Having originally immigrated from PLANET Pluto, a spokesperson for john kerry stated that he is highly offended by this racist article! ;-)
LLS
We need a fence to protect our way of life.
Just another plutocracy, nothing to see here.
Looks like someone has a chip (or pluton) on his shoulder.
Its Bush's fault!
Currently they're operating with the idea that planets are round and are proposing keeping the eight main planets as the core planets and also including some trans-Neptunian planets. Under this arrangement Charon, Pluto's moon, is considered a trans-Neptunian planet because Charon and Pluto are essentially orbiting each other--their center of mass is outside the surface of Pluto and they both orbit this point.
This is a sham foisted upon a public by scientists that are unwilling to admit Pluto was mis-classified as a planet decades ago.
If a change is made, it should be to REMOVE Pluto from the listing of planets and add it to either the comets or the asteroids category.
Of course, removing Pluto would be an admission by science that it is wrong....so they will compound the error by bastardizing the definition of planet.
Any global warming/evolution fans out there want to say scienstists are unbiased?

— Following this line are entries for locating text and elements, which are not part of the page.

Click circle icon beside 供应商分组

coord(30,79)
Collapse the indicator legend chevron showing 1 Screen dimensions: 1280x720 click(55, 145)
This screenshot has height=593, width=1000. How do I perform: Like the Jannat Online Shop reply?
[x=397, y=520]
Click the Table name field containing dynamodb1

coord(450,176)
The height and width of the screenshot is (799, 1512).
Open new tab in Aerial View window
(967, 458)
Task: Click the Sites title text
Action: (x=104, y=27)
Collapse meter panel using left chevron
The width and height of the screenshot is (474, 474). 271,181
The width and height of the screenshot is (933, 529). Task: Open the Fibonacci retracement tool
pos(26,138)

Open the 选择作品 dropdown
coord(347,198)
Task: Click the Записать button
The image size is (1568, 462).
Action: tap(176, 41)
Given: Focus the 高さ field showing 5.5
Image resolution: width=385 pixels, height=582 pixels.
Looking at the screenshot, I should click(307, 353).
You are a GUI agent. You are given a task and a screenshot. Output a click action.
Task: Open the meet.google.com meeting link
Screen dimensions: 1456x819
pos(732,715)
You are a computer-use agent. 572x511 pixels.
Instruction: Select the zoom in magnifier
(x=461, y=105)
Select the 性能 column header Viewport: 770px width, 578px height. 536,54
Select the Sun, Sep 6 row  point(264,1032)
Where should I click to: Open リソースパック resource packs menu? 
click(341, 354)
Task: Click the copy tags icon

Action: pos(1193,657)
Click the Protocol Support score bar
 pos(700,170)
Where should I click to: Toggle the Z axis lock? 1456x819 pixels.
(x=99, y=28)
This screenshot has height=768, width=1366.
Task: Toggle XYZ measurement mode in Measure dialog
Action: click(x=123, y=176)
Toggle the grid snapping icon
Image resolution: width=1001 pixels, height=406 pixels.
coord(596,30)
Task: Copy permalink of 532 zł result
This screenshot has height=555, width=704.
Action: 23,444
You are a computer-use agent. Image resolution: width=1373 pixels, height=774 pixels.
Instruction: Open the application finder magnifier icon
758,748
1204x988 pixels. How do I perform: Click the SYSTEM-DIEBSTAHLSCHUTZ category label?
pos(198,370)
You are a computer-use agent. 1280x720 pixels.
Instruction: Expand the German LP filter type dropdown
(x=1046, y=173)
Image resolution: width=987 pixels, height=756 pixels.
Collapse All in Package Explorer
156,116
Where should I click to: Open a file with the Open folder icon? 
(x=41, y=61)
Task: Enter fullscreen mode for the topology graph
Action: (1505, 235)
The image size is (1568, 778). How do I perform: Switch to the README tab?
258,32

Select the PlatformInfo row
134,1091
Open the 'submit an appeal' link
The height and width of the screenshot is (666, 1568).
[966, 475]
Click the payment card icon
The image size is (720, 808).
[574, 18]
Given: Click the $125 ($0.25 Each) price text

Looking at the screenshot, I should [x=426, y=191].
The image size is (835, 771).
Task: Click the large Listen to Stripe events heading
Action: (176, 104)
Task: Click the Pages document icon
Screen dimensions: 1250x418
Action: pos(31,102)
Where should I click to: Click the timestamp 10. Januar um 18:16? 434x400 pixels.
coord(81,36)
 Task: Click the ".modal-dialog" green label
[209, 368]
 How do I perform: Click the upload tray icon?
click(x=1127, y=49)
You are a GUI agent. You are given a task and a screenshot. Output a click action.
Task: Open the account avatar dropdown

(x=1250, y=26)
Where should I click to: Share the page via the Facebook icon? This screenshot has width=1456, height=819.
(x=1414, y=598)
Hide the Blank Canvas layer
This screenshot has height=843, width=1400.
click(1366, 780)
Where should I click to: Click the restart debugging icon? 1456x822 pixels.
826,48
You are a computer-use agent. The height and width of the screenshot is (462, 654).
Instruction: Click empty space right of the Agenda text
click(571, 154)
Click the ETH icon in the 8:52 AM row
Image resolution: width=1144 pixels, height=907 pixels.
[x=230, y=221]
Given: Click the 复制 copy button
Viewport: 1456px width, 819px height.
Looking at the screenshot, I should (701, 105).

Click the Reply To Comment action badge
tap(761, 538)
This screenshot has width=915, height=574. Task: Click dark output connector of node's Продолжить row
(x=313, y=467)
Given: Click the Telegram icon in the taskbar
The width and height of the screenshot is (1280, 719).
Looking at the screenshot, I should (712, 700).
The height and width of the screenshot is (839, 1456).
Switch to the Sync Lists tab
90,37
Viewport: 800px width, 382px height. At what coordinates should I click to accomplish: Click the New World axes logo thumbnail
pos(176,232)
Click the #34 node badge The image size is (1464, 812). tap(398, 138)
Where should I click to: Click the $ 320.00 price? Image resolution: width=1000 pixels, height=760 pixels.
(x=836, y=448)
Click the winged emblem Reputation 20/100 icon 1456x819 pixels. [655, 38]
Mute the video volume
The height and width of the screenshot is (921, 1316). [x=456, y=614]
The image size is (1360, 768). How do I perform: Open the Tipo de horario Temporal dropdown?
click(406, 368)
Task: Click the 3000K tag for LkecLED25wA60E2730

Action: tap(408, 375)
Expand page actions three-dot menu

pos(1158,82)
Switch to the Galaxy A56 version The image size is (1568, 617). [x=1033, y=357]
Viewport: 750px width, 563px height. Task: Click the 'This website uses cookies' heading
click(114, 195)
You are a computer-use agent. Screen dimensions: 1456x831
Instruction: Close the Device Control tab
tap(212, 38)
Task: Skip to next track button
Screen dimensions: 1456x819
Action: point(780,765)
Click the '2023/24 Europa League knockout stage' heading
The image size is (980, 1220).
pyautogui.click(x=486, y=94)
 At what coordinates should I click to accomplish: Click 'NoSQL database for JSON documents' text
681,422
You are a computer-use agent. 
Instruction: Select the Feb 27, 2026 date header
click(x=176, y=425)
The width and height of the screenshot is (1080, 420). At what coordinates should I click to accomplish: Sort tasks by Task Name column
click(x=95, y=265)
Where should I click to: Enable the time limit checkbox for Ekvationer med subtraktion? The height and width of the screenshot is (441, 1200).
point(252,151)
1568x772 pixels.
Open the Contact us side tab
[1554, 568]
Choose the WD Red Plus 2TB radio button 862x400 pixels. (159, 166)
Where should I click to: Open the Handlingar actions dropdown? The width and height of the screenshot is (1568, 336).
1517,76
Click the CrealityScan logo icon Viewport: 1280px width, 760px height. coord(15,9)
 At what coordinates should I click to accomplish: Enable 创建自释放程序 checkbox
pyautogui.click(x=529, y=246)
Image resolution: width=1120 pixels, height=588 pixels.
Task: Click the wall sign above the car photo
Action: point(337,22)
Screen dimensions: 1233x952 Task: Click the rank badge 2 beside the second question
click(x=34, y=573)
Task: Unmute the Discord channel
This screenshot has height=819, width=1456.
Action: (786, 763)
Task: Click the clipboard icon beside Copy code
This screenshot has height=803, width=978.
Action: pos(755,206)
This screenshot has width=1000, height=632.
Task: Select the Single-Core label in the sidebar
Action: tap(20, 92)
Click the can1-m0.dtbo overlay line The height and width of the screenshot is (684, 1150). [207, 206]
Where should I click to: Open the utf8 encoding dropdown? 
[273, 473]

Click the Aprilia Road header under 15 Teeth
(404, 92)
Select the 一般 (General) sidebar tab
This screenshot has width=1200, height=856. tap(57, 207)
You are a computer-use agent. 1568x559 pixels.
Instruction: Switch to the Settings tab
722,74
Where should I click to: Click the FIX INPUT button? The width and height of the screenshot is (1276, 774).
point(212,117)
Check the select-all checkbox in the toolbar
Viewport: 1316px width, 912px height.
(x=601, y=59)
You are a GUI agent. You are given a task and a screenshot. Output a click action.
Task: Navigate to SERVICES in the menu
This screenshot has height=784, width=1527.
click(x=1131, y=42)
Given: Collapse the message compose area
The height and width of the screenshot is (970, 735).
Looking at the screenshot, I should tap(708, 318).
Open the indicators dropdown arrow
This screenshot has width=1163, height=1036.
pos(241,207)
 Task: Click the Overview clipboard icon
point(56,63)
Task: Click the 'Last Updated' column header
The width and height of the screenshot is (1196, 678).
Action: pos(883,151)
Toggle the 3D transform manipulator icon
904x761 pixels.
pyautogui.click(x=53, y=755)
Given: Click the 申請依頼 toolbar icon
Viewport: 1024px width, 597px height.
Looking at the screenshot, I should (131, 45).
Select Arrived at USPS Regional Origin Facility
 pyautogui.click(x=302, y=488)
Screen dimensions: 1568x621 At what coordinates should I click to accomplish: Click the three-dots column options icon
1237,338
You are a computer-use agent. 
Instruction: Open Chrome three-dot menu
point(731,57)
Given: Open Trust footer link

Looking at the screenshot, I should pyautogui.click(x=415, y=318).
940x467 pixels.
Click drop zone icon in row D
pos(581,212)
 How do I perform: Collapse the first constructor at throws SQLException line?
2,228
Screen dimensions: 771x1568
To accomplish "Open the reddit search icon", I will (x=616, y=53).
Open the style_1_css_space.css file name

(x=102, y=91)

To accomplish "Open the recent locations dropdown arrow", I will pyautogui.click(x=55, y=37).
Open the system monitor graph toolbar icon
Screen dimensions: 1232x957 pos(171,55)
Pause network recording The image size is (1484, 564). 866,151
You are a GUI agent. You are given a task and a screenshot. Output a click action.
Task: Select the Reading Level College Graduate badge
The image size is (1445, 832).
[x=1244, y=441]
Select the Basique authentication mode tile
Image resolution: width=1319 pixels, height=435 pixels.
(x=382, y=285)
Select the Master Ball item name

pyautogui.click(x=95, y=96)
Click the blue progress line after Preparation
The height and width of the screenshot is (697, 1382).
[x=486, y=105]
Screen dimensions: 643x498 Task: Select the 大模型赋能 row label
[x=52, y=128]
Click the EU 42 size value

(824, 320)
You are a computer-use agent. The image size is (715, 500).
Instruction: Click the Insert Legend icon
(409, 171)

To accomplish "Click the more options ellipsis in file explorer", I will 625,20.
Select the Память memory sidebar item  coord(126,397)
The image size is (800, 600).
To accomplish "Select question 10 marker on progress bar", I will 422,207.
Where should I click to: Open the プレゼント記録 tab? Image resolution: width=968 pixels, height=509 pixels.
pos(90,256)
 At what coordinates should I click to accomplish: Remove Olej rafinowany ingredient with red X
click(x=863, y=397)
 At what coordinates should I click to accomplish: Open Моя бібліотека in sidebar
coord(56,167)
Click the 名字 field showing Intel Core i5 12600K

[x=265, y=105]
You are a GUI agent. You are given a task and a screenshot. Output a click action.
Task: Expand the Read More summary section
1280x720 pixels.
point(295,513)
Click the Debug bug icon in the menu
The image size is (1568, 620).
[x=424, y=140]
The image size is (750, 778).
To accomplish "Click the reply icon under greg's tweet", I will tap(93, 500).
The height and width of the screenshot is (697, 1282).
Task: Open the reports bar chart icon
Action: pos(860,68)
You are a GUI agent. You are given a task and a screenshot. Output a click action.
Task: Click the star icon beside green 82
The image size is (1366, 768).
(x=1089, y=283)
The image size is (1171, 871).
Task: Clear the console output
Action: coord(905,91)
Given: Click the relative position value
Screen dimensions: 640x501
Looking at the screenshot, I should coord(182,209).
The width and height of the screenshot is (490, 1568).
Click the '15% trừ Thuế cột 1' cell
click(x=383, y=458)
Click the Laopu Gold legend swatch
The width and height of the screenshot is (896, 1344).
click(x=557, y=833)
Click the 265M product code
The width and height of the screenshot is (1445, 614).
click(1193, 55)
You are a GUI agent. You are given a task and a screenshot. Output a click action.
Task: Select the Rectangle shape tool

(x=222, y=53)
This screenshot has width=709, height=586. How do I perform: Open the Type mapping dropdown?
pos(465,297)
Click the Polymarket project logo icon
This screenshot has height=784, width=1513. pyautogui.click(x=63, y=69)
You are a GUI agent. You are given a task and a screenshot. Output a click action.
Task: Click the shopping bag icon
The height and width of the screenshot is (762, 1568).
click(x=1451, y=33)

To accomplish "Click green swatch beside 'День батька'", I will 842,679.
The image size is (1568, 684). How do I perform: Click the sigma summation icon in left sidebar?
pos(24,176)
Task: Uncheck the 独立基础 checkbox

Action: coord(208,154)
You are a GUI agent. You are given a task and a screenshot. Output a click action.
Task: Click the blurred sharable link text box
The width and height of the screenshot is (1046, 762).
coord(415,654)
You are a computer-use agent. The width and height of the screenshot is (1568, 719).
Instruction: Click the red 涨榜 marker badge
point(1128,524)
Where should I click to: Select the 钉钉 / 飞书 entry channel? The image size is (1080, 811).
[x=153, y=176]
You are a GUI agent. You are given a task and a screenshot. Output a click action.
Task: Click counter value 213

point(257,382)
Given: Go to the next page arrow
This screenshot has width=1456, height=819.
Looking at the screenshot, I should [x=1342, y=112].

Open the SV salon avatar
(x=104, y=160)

It sounds to me like somebody's way too tolerant of a misbehaving dog. Maybe some obedience school is called for.
Mark
This new planet definition, pardon the pun, stinks to high Heaven. A new class of planetoid, fine. Honorary planet status for Pluto given it's history, but no more new planets, alright. But any freakin' snowball that managed to get itself rounded out? Gimme a break, we'll have hundreds if not thousands of "planets" by the time the cosmic dust clears.
Clyde Tombaugh Forever! :D
Lotsa great tagline fodder there.
The term "pluton" is already in use in geology to mean an intrusive body of molten rock which cools and crystallizes at depth rather than erupting. Maybe they should call the new class of solar-system objects "pluted pups," after the term used for Pluto the dog in an early Mad comics Disney parody.
When you wake up tomorrow, is it really going to make a difference whether some group of geeks say we have eight "planets", nine planets or twelve planets?
Ceres made the cut as a planet when it was first found on the first day of the Nineteenth Century by a Sicilian Monk. It was named for Ceres, the goddess of grain and the harvest and the patroness of Sicily.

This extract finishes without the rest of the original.